> **What is expected**: Please rewrite the entries below with every "sidebar" changed to "side panel", and leave everything else as it is.

> **Entries provided**:
## start

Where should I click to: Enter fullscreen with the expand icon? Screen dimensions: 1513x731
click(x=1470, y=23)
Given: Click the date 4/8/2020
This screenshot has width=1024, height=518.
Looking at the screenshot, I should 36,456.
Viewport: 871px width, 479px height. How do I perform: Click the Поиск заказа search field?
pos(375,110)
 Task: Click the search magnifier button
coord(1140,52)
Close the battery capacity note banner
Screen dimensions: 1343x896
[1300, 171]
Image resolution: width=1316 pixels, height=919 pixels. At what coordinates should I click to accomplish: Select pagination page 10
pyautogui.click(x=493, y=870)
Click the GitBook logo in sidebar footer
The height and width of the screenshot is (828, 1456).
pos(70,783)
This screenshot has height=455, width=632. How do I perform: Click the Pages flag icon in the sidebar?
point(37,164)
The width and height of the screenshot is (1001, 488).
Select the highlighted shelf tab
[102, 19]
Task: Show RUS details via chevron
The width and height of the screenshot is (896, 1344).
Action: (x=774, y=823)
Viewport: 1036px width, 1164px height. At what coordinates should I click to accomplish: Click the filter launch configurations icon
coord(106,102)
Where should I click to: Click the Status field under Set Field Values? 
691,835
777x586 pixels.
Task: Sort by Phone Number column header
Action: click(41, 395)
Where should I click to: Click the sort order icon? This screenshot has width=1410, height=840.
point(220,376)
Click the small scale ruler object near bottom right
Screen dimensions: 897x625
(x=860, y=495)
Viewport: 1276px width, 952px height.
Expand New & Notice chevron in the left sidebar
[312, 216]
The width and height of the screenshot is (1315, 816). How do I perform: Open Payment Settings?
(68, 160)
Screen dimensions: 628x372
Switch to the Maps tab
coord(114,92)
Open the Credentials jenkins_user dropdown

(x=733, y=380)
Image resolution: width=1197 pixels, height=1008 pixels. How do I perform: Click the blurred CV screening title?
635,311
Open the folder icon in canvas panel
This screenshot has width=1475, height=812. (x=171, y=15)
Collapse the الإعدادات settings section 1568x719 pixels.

## end

> **Solution to the problem**:
Where should I click to: Enter fullscreen with the expand icon? Screen dimensions: 1513x731
click(x=1470, y=23)
Given: Click the date 4/8/2020
This screenshot has width=1024, height=518.
Looking at the screenshot, I should 36,456.
Viewport: 871px width, 479px height. How do I perform: Click the Поиск заказа search field?
pos(375,110)
 Task: Click the search magnifier button
coord(1140,52)
Close the battery capacity note banner
Screen dimensions: 1343x896
[1300, 171]
Image resolution: width=1316 pixels, height=919 pixels. At what coordinates should I click to accomplish: Select pagination page 10
pyautogui.click(x=493, y=870)
Click the GitBook logo in side panel footer
The height and width of the screenshot is (828, 1456).
pos(70,783)
This screenshot has height=455, width=632. How do I perform: Click the Pages flag icon in the side panel?
point(37,164)
The width and height of the screenshot is (1001, 488).
Select the highlighted shelf tab
[102, 19]
Task: Show RUS details via chevron
The width and height of the screenshot is (896, 1344).
Action: (x=774, y=823)
Viewport: 1036px width, 1164px height. At what coordinates should I click to accomplish: Click the filter launch configurations icon
coord(106,102)
Where should I click to: Click the Status field under Set Field Values? 
691,835
777x586 pixels.
Task: Sort by Phone Number column header
Action: click(41, 395)
Where should I click to: Click the sort order icon? This screenshot has width=1410, height=840.
point(220,376)
Click the small scale ruler object near bottom right
Screen dimensions: 897x625
(x=860, y=495)
Viewport: 1276px width, 952px height.
Expand New & Notice chevron in the left side panel
[312, 216]
The width and height of the screenshot is (1315, 816). How do I perform: Open Payment Settings?
(68, 160)
Screen dimensions: 628x372
Switch to the Maps tab
coord(114,92)
Open the Credentials jenkins_user dropdown

(x=733, y=380)
Image resolution: width=1197 pixels, height=1008 pixels. How do I perform: Click the blurred CV screening title?
635,311
Open the folder icon in canvas panel
This screenshot has width=1475, height=812. (x=171, y=15)
Collapse the الإعدادات settings section 1568x719 pixels.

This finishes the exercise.